Data extracted from a collection:

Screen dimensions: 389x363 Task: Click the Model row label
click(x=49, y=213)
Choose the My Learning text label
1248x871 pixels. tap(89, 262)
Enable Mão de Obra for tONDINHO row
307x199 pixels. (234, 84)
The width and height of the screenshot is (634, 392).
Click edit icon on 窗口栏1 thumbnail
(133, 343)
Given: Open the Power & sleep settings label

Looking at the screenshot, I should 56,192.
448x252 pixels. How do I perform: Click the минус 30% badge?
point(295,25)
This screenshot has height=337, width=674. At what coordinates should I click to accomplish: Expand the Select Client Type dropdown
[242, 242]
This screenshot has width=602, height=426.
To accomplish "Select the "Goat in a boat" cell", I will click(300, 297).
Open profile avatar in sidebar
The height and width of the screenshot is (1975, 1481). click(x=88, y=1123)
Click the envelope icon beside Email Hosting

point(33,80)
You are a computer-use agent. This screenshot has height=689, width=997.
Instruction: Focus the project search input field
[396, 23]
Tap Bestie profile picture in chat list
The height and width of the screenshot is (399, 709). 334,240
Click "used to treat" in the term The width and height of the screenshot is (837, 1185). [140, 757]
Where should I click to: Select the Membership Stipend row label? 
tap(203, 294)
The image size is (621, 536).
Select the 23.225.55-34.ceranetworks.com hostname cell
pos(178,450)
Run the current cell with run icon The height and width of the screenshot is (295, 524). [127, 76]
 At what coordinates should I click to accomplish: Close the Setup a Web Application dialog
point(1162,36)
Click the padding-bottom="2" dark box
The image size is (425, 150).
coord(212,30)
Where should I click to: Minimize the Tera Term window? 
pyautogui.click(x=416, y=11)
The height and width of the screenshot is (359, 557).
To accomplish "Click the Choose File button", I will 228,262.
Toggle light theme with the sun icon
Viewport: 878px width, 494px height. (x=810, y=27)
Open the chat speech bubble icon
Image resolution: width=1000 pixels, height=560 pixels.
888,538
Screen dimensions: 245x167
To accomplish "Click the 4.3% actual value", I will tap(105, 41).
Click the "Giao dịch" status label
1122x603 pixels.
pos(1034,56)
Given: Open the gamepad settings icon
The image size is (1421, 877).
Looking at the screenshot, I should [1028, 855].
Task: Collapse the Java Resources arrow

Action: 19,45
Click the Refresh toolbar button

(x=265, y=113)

* _THE PROBLEM_
Would you transcribe the records above exactly, leaving nothing out?

* _PROBLEM SOLUTION_
Screen dimensions: 389x363 Task: Click the Model row label
click(x=49, y=213)
Choose the My Learning text label
1248x871 pixels. tap(89, 262)
Enable Mão de Obra for tONDINHO row
307x199 pixels. (234, 84)
The width and height of the screenshot is (634, 392).
Click edit icon on 窗口栏1 thumbnail
(133, 343)
Given: Open the Power & sleep settings label

Looking at the screenshot, I should 56,192.
448x252 pixels. How do I perform: Click the минус 30% badge?
point(295,25)
This screenshot has height=337, width=674. At what coordinates should I click to accomplish: Expand the Select Client Type dropdown
[242, 242]
This screenshot has width=602, height=426.
To accomplish "Select the "Goat in a boat" cell", I will click(300, 297).
Open profile avatar in sidebar
The height and width of the screenshot is (1975, 1481). click(x=88, y=1123)
Click the envelope icon beside Email Hosting

point(33,80)
You are a computer-use agent. This screenshot has height=689, width=997.
Instruction: Focus the project search input field
[396, 23]
Tap Bestie profile picture in chat list
The height and width of the screenshot is (399, 709). 334,240
Click "used to treat" in the term The width and height of the screenshot is (837, 1185). [140, 757]
Where should I click to: Select the Membership Stipend row label? 
tap(203, 294)
The image size is (621, 536).
Select the 23.225.55-34.ceranetworks.com hostname cell
pos(178,450)
Run the current cell with run icon The height and width of the screenshot is (295, 524). [127, 76]
 At what coordinates should I click to accomplish: Close the Setup a Web Application dialog
point(1162,36)
Click the padding-bottom="2" dark box
The image size is (425, 150).
coord(212,30)
Where should I click to: Minimize the Tera Term window? 
pyautogui.click(x=416, y=11)
The height and width of the screenshot is (359, 557).
To accomplish "Click the Choose File button", I will 228,262.
Toggle light theme with the sun icon
Viewport: 878px width, 494px height. (x=810, y=27)
Open the chat speech bubble icon
Image resolution: width=1000 pixels, height=560 pixels.
888,538
Screen dimensions: 245x167
To accomplish "Click the 4.3% actual value", I will tap(105, 41).
Click the "Giao dịch" status label
1122x603 pixels.
pos(1034,56)
Given: Open the gamepad settings icon
The image size is (1421, 877).
Looking at the screenshot, I should [1028, 855].
Task: Collapse the Java Resources arrow

Action: 19,45
Click the Refresh toolbar button

(x=265, y=113)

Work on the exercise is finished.